WASHINGTON — The Supreme Court will decide whether the European Union can pursue its lawsuit claiming that tobacco company R.J. Reynolds sponsored cigarette smuggling in Europe as part of a global money-laundering scheme with organized crime groups.

The justices agreed Thursday to review an appeals court ruling that said the EU and 26 of its member states were within their rights to sue in U.S. courts under federal racketeering laws.

The suit alleges that RJR directed, managed and controlled the scheme that involved laundering money through New York-based financial institutions.

A federal judge threw out the claims, but a three-judge panel of the 2nd U.S. Circuit Court of Appeals ruled last year that racketeering laws can apply to crimes committed in foreign countries.

The EU alleges that RJR orchestrated the scheme with the help of Colombian and Russian criminal groups and that the company laundered money through New York-based financial institutions. The EU claims the company’s actions hurt the economies of EU member nations by depriving governments of tax revenues.

The suit alleges several violations of racketeering laws, including mail fraud, wire fraud, money laundering, violations of the Travel Act and laws banning material support to foreign terrorist organizations.

The company calls the claims baseless. R.J. Reynolds Tobacco Co. is a subsidiary of Winston-Salem, North Carolina-based Reynolds American Inc.

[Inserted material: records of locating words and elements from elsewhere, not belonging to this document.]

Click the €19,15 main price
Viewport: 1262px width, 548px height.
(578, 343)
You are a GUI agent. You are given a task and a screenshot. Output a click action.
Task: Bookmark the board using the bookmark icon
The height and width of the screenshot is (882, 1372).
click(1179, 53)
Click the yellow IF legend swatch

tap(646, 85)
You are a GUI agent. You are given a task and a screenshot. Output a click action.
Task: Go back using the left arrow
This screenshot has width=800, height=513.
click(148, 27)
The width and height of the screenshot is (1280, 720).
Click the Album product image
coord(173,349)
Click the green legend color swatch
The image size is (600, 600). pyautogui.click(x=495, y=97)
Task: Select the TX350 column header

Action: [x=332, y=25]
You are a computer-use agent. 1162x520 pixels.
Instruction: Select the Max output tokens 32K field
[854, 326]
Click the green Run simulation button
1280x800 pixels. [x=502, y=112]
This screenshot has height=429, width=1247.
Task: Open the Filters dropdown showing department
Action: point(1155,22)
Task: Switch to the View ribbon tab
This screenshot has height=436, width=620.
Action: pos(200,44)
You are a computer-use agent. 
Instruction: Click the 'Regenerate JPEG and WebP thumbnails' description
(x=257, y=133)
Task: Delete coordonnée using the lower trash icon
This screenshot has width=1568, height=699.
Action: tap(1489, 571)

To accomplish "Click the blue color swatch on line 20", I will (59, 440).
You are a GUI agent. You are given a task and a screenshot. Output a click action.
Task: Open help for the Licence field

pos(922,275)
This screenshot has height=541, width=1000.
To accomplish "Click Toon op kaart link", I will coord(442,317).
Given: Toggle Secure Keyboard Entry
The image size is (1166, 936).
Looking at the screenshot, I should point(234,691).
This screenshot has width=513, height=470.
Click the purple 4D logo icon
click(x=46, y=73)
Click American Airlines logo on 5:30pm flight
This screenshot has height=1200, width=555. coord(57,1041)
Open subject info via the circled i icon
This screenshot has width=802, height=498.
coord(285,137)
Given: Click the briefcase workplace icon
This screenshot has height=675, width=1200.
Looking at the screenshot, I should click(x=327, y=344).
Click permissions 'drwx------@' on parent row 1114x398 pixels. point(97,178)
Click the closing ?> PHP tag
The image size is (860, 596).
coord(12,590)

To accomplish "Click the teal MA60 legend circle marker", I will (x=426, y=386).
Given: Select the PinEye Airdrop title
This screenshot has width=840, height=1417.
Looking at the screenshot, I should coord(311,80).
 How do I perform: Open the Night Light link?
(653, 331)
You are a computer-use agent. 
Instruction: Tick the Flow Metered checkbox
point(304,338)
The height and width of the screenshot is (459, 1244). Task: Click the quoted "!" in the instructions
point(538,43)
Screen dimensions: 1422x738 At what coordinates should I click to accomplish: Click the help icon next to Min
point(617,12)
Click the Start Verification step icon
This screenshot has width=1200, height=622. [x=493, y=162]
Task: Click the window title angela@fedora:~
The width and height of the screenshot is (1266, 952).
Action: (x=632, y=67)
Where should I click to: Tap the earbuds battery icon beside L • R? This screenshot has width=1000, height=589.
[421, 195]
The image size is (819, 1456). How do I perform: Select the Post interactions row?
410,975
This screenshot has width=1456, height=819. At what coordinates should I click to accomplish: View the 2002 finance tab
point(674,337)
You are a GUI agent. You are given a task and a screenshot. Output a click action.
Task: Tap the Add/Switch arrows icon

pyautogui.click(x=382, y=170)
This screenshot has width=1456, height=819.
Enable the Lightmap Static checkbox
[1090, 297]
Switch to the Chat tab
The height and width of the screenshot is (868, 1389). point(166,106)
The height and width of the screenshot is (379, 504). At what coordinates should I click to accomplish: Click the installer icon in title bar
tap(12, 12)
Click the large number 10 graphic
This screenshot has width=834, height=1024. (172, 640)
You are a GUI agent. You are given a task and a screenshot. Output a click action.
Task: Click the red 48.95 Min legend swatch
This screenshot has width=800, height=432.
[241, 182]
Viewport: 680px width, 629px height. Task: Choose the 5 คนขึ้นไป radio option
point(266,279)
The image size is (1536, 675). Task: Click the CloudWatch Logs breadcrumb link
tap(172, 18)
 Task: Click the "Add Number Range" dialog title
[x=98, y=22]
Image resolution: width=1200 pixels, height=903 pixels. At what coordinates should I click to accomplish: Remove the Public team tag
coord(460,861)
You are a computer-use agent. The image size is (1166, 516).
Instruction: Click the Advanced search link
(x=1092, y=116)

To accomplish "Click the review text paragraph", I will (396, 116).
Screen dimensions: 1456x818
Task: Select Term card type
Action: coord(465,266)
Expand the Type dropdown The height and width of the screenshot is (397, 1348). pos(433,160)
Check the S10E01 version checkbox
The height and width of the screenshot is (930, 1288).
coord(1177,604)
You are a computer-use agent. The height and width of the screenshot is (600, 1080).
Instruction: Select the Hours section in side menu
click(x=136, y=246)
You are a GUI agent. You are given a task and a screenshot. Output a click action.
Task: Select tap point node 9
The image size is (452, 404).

Earlier this year, the full 2nd Circuit declined to reconsider the case by an 8-5 vote, prompting four separate dissenting opinions. Four of the dissenting judges warned that the court had reached a new and far-reaching interpretation of the racketeering law “that finds little support in the history of the statute, its implementation, or the precedents of the Supreme Court.”

Justice Sonia Sotomayor did not take part in the court’s consideration of the case. She previously served on the appeals court and wrote an opinion in the case in 2004 at an earlier stage of the litigation.

The Supreme Court will hear arguments this winter in RJR Nabisco, Inc. v. European Community, 15-138.